Still, abolitionist conversations concerning criminal incarceration and immigration detention feel noticeably separate.  This is troubling in light of the federal government’s immigration-enforcement priorities.  The carceral restructuring in Louisiana will repeat itself elsewhere if abolitionists do not address migration-related confinement, especially with respect to the government’s civil legal power.  Indeed, California recently announced the state will stop using 2,500 beds in an Arizona prison; shortly thereafter, it was reported ICE plans to fill the space.  Elsewhere, prisons shift seemingly seamlessly from incarcerating those in criminal custody to those in civil custody, transforming from a BOP facility to an ICE facility almost overnight.  These shifts highlight that efforts to end only one source of incarceration are shortsighted.

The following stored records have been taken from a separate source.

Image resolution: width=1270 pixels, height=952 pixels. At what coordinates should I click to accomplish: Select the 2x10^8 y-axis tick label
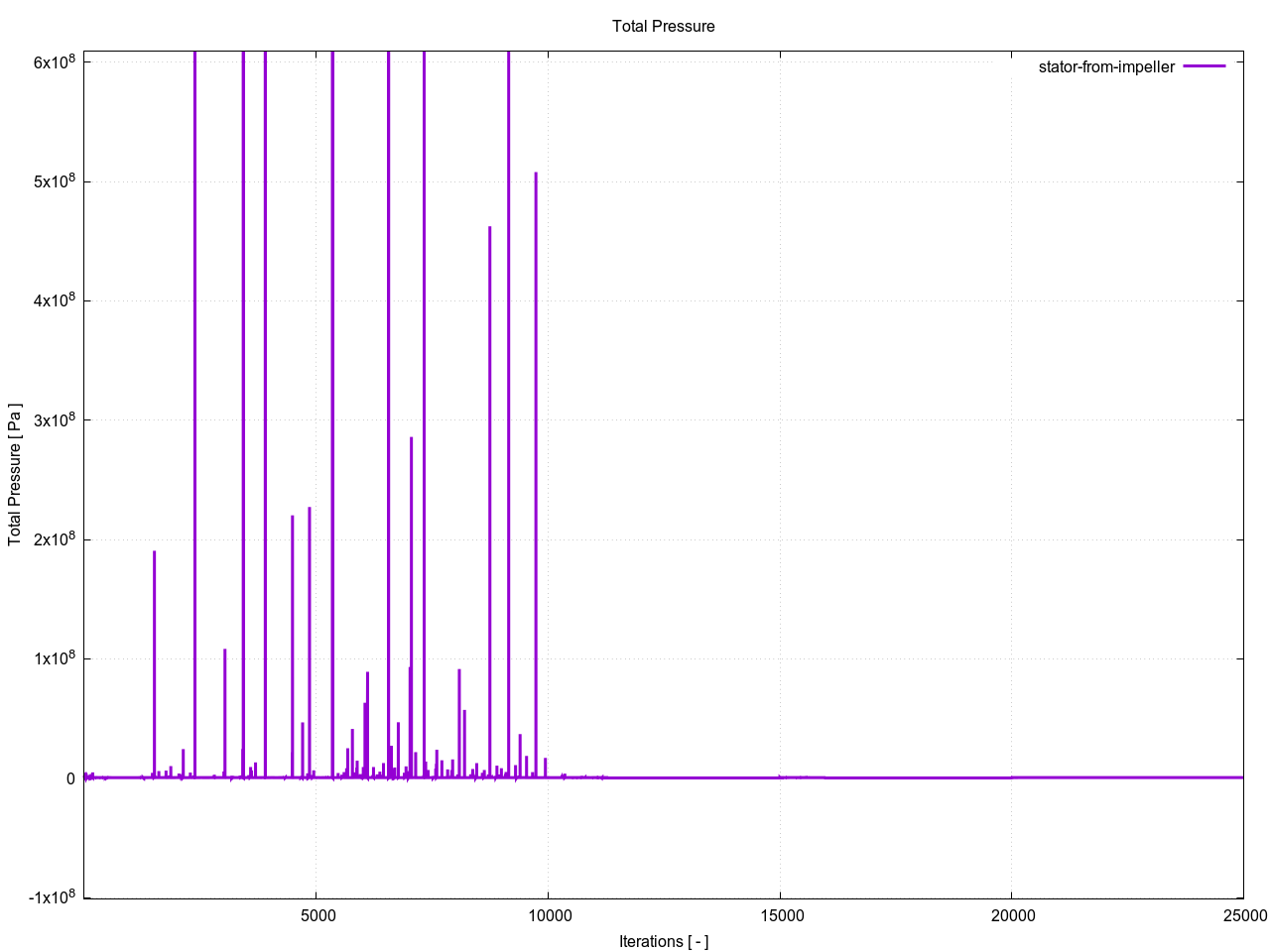click(x=55, y=539)
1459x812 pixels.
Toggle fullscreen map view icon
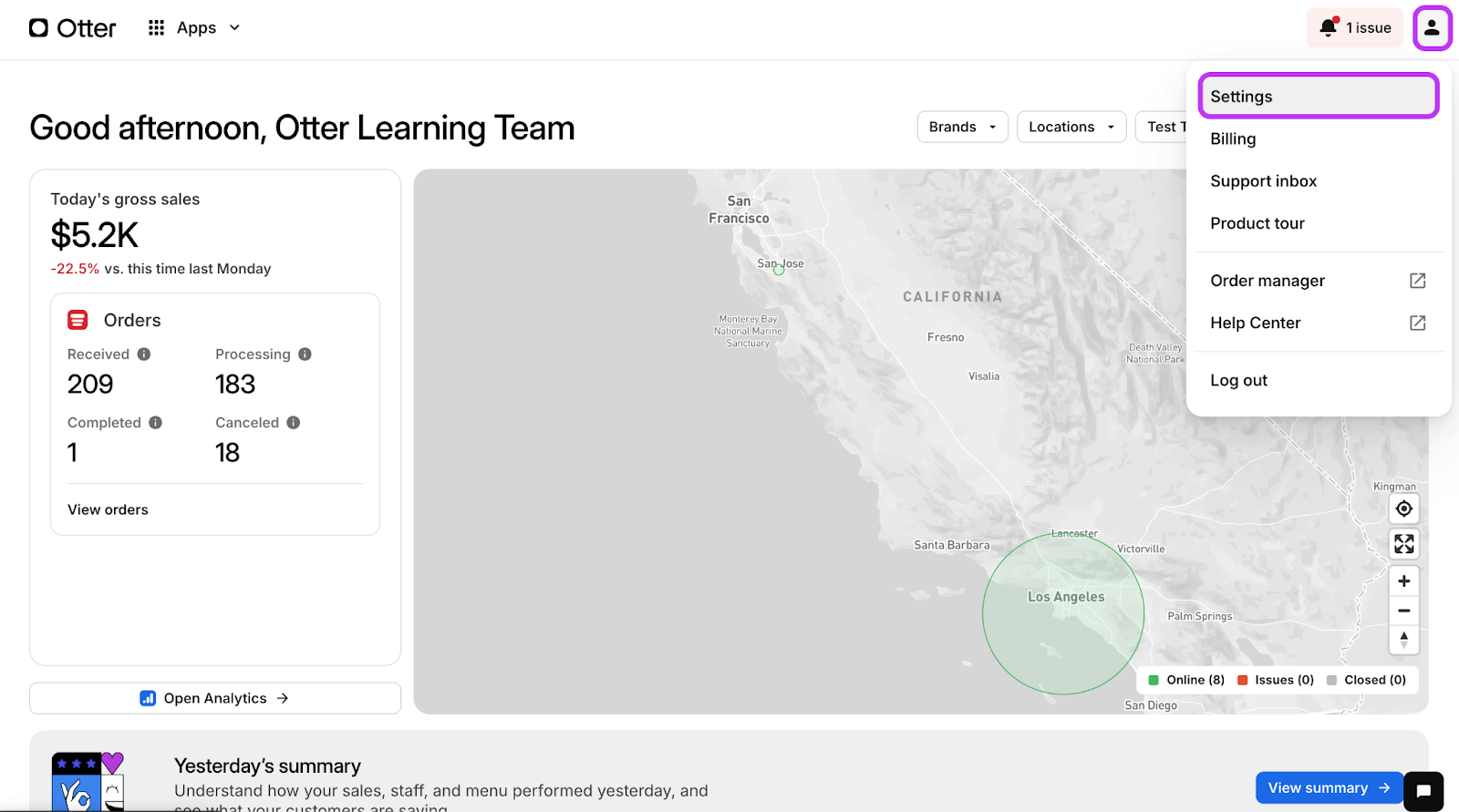tap(1403, 544)
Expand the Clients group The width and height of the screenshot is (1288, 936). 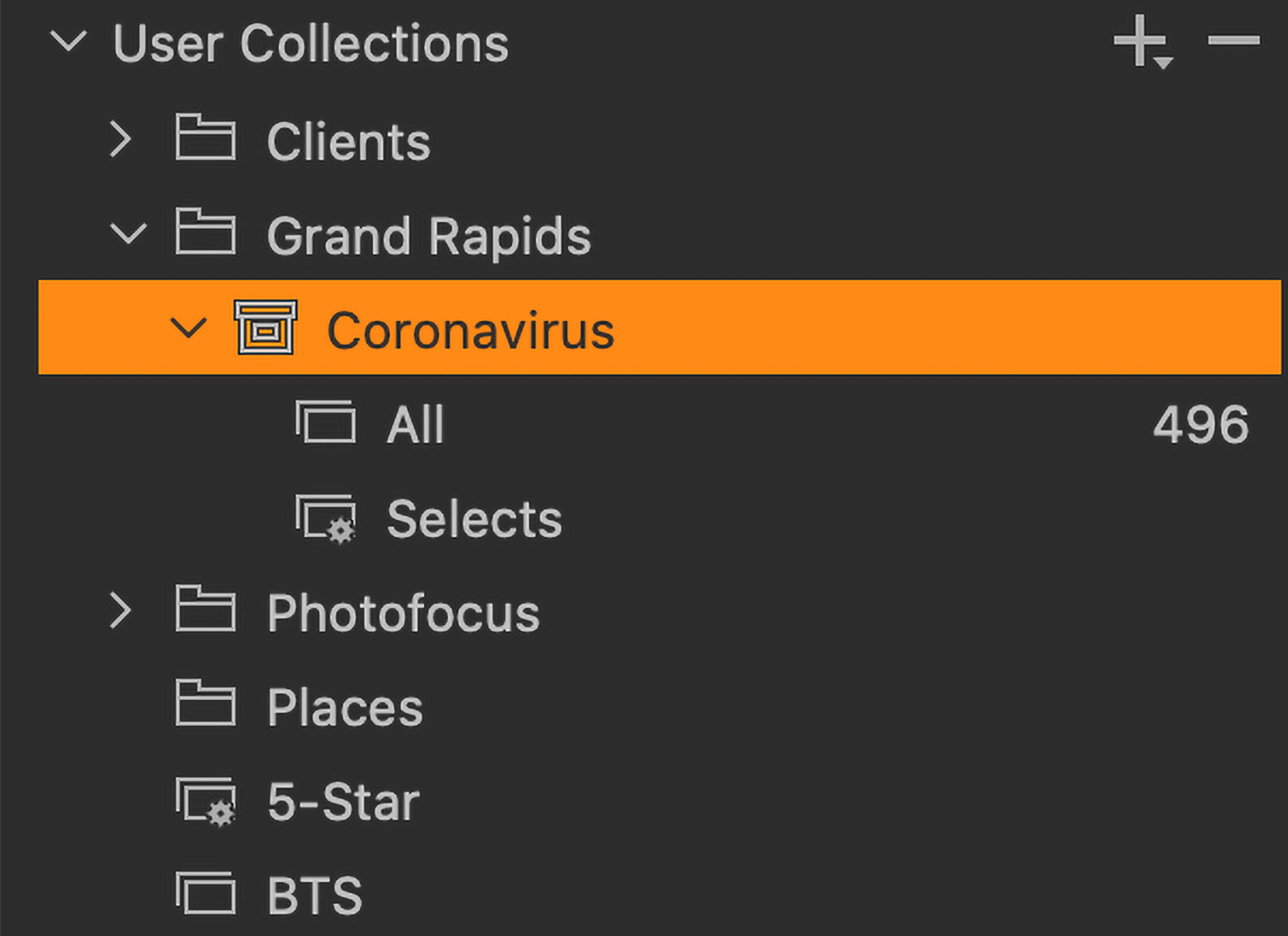pos(120,139)

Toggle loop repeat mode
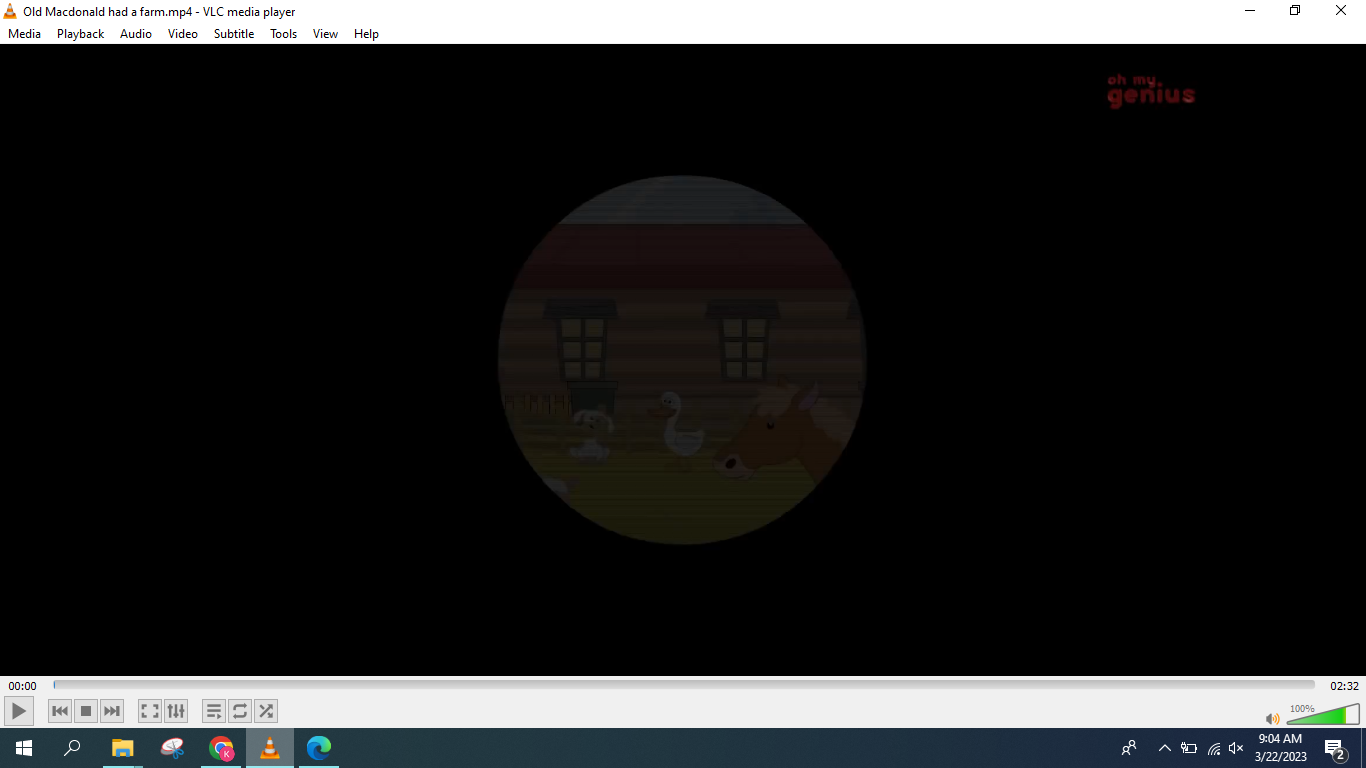pyautogui.click(x=240, y=711)
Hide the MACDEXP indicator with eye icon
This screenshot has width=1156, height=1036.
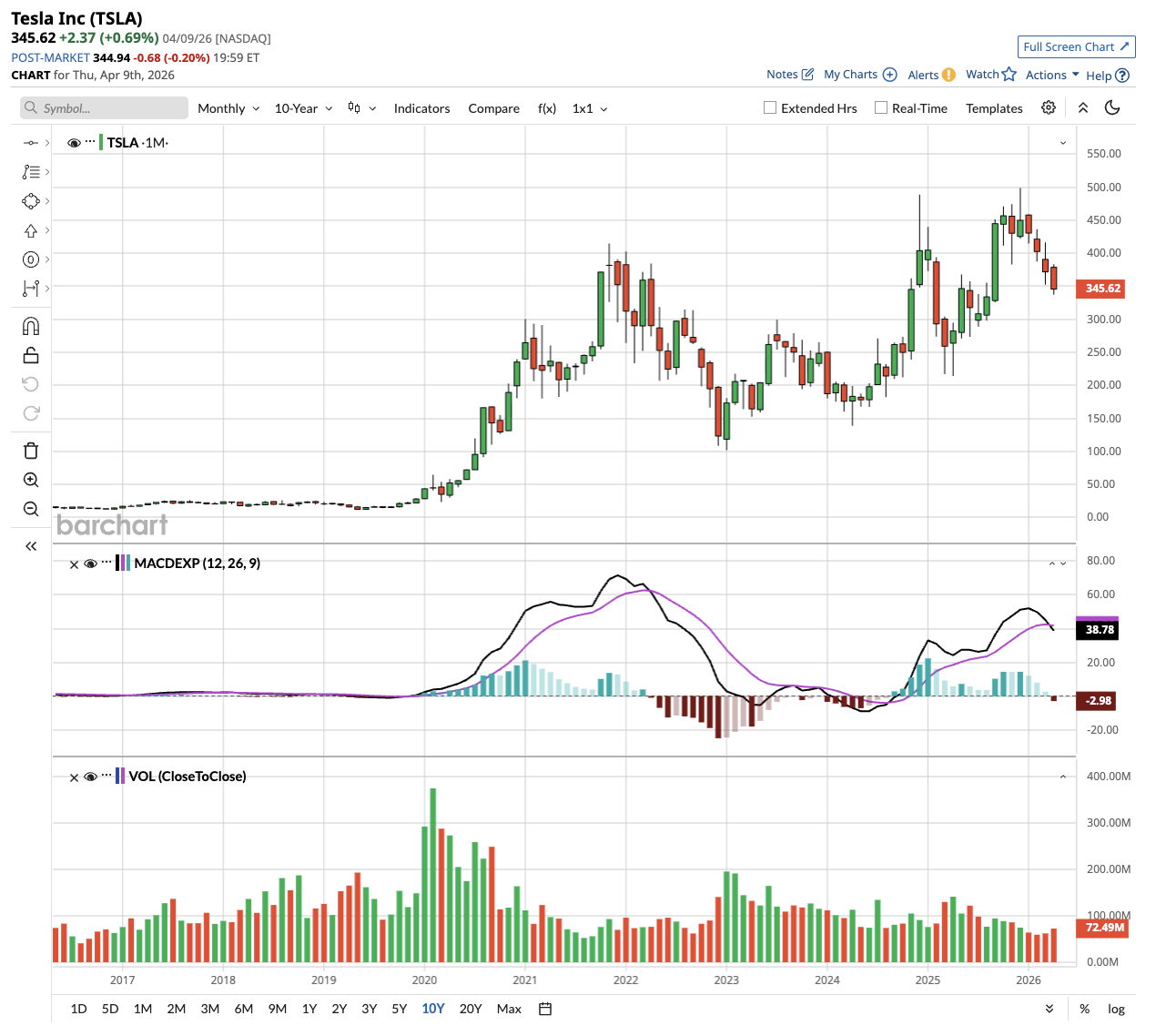pyautogui.click(x=90, y=564)
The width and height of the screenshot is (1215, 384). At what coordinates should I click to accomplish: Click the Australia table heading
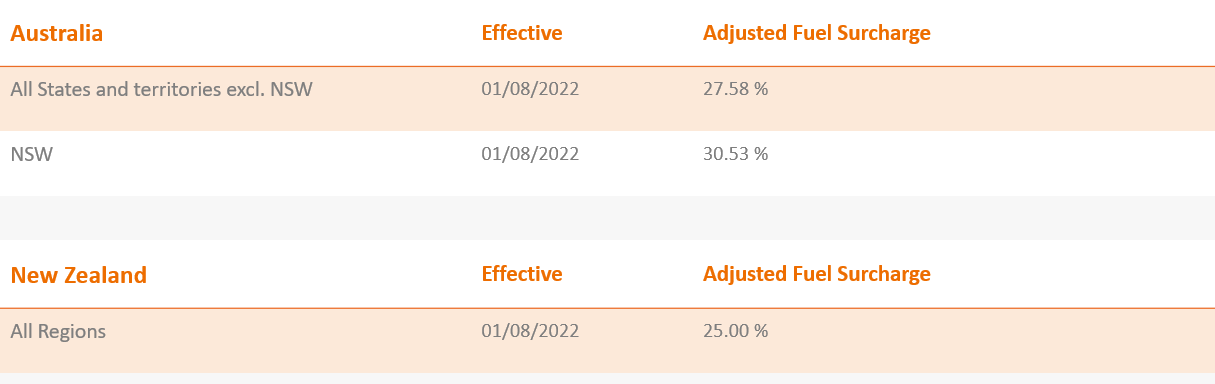(57, 33)
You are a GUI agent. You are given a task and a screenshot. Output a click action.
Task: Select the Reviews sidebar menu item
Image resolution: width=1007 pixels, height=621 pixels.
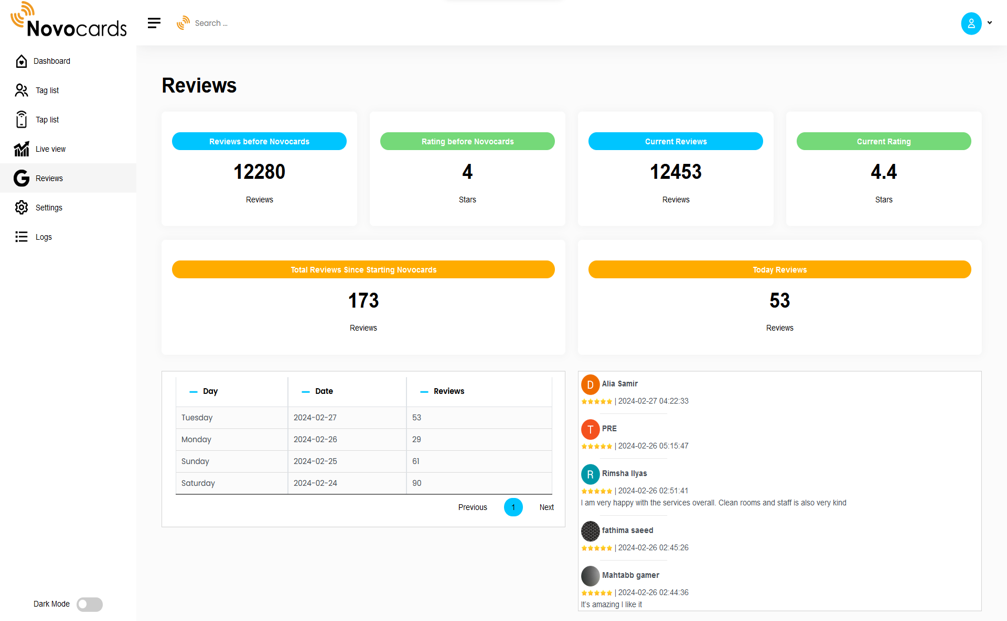pyautogui.click(x=49, y=178)
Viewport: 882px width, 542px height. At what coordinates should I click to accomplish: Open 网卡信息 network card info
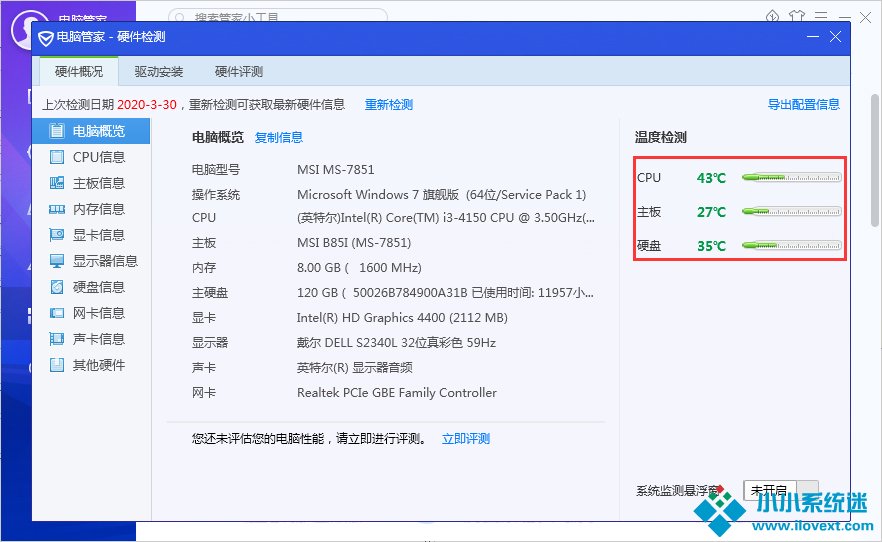coord(98,313)
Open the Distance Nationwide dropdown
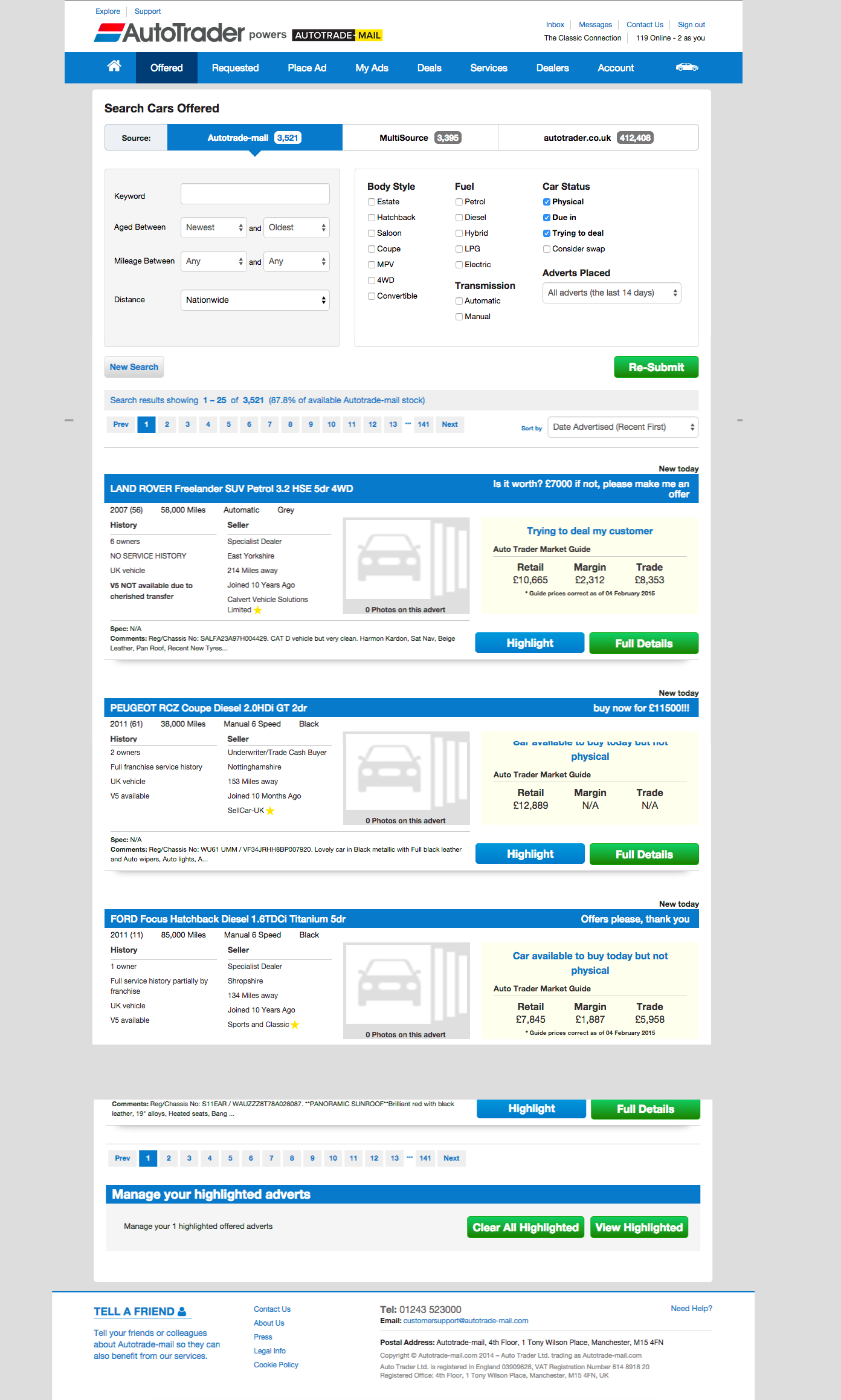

In perhaps a foreshadowing of another Louisiana-like development, Colorado’s governor Jared Polis and his new executive director of the Department of Corrections have expressed a desire to close the state’s private prisons or, at minimum, significantly reduce their populations.  If these efforts are successful, the prisons will empty but their walls will remain.  And the newly available space may be where ICE looks to fill its ever-increasing capacity.  Indeed, ICE may already be taking steps to fill a vacant prison managed formerly by the state’s corrections department.  

While states like Colorado and Louisiana may be moving to decarcerate, the federal government is doing just the opposite.  The sheer scope and rate of growth of immigration confinement make any efforts designed to further the abolitionist vision futile if those efforts do not contemplate and anticipate all forms of incarceration, including migration-related confinement.